I don't understand why limiting the upper bound of speed when a user is using autopilot would be difficult at all? These cars can already recognize speed limit signs and have settings for 'how much over the speed limit do you want to be'.
> These cars can already recognize speed limit signs
Do you mean they're actually reading the signs as they pass on the road, or they have a map associating the current position on the road to a speed limit for that road?
If the former, the cutting edge of that technology I'm aware of isn't good enough to trust it to a safety system. And that's before we factor in added risks like "speed limit sign was obscured by a passing truck while the car drove past it so the car maintained speed."
If the latter, that's possible but it's not where Tesla is right now. Tesla doesn't own its maps, it's trusting Google, which doesn't certify the speed limits are correct enough in its map data to wire a safety system to that output.
> all the maps have built in speedometers with an alarming red rectangle when you are speeding
By "all the maps," do you mean "Apple, Google, and Waze?" If so, see my previous statement; they're offering a driver-assist, but they're not ultimately responsible for your safety so their data doesn't need to be fully accurate. Tesla is pulling its data for the in-car map from Google. Nobody is going to try and sue Google if they're in a crash because "the little red box that tells me I'm speeding didn't show up, Your Honor." And Google has made clear that it indemnifies itself from such liability in provision of the map data (i.e. "You're holding it wrong" if you wire Google's idea of what speed limits are directly into the control plane a life-or-death machine).
So Tesla would have to take ownership of that problem directly... Put its own fleet of cars on the road to drive around and photograph speed limits. They could actually hypothetically do that given the cameras on the Teslas if they push data from the driver back to HQ. What's the data licensing agreement look like on owning a Tesla? Does it already grant Tesla that privilege by virtue of someone owning their car?
> the data for what the speed limit is is generally public, or very obviously derivable from principles-first, common sense engineering
Public, yes, but must be consolidated, validated, and kept up-to-date. And the principles-first "common sense engineering" does not describe how America's roads are actually labeled and structured, sadly.

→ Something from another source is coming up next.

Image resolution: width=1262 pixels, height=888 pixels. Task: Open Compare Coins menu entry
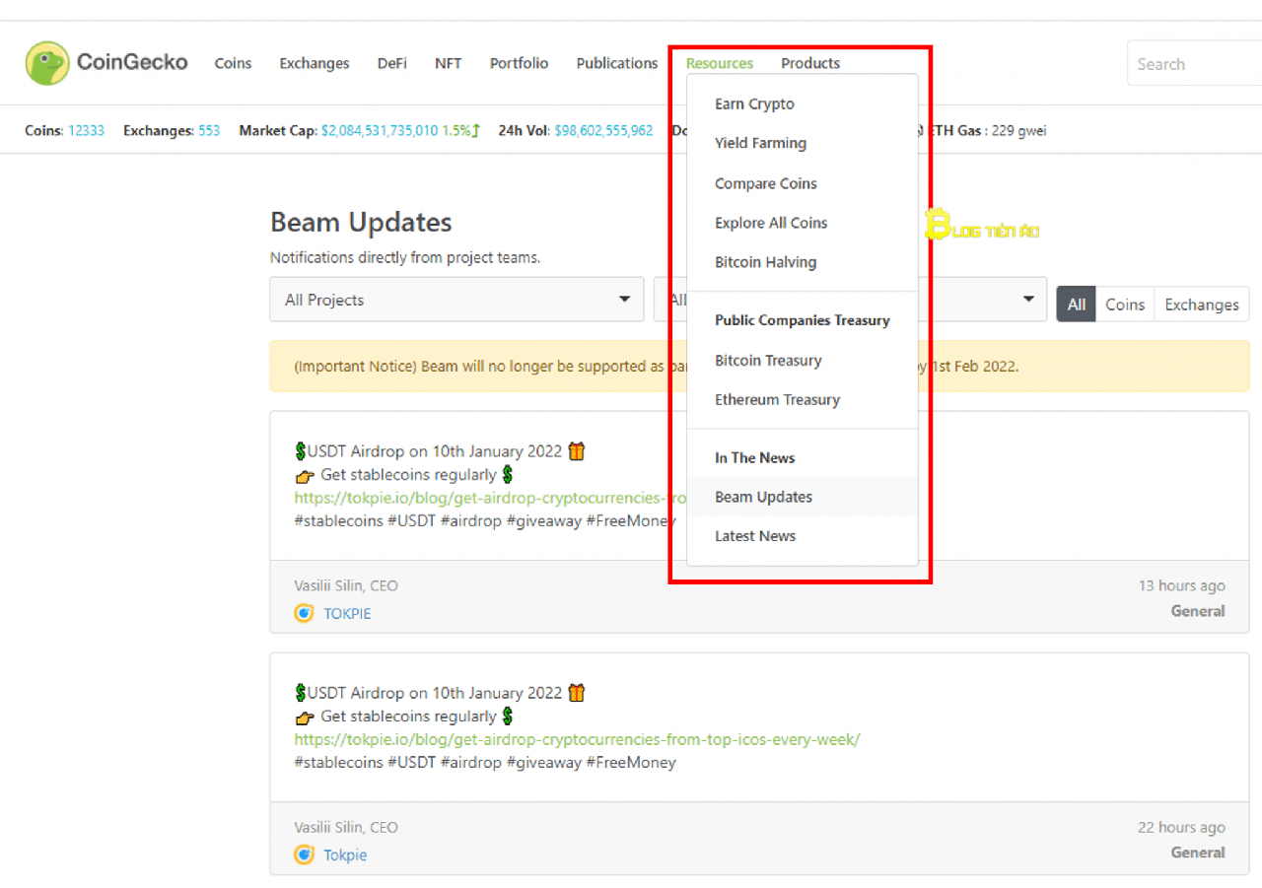(765, 183)
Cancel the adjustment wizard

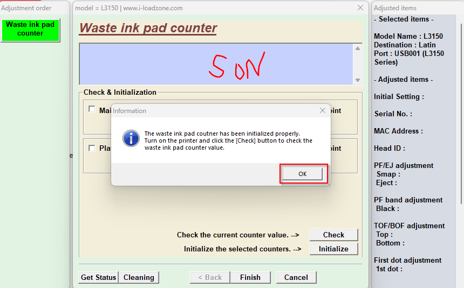tap(296, 277)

> autopilot has more than enough data to know its not on a freeway
Does it? I don't think Autopilot has any concept of what road it's on; it's not consolidated with the Tesla's navigation map. It's viewing the road directly and looking for local lane markers and obstacles.
Such a consolidation with the global data to understand current speed limit would imply new design safety constraints for both the Autopilot and the onboard map systems.
Consumer gps doesn't always know which road one is on and could trivially decide to use an adjacent street with a wildly different speed.
It's also sometimes unclear about where transitions happen.
It also never accounts for actual speed of travel diverging substantially because citizens including Police have collectively decided that a different speed is more reasonable.
Basically such a system would probably be completely useless enough to ruin all cruise control.
"Tesla should not allow setting autopilot above the speed limit"
This is likely where we're headed... especially with fully autonomous vehicles.
It'll probably still be possible to hack them to go any speed you want, though... and certain cars like emergency and military vehicles will have no limit.
What would the reasoning be for this? Trucks are already limited in this regard and it doesn't cause catastrophe. Why should a company be allowed to knowingly break the law?
> Why should a company be allowed to knowingly break the law?
That's an extremely strong assertion. Do you believe all car makers are breaking the law by making cars that can drive 80+ mph? By having cruise control that can be set at 80+mph?
80ish dropping to 70 for tight curves and other "features" is pretty standard for everywhere in the Boston-RI-CT-NYC corridor for pre and post rush hour.
... which is not to say they shouldn't do it. In fact, in the 21st century with ubiquitous communication we could even consider mandating that of all cruise controls. But if we were to codify that into law, we'd want a data source a touch more reliable than whatever Google, Apple, an Waze have cooked up as the speed limits on each road in the map (since those limits are currently at the safety threshold of "advisory to estimate travel times," not "someone could die if these numbers are wrong").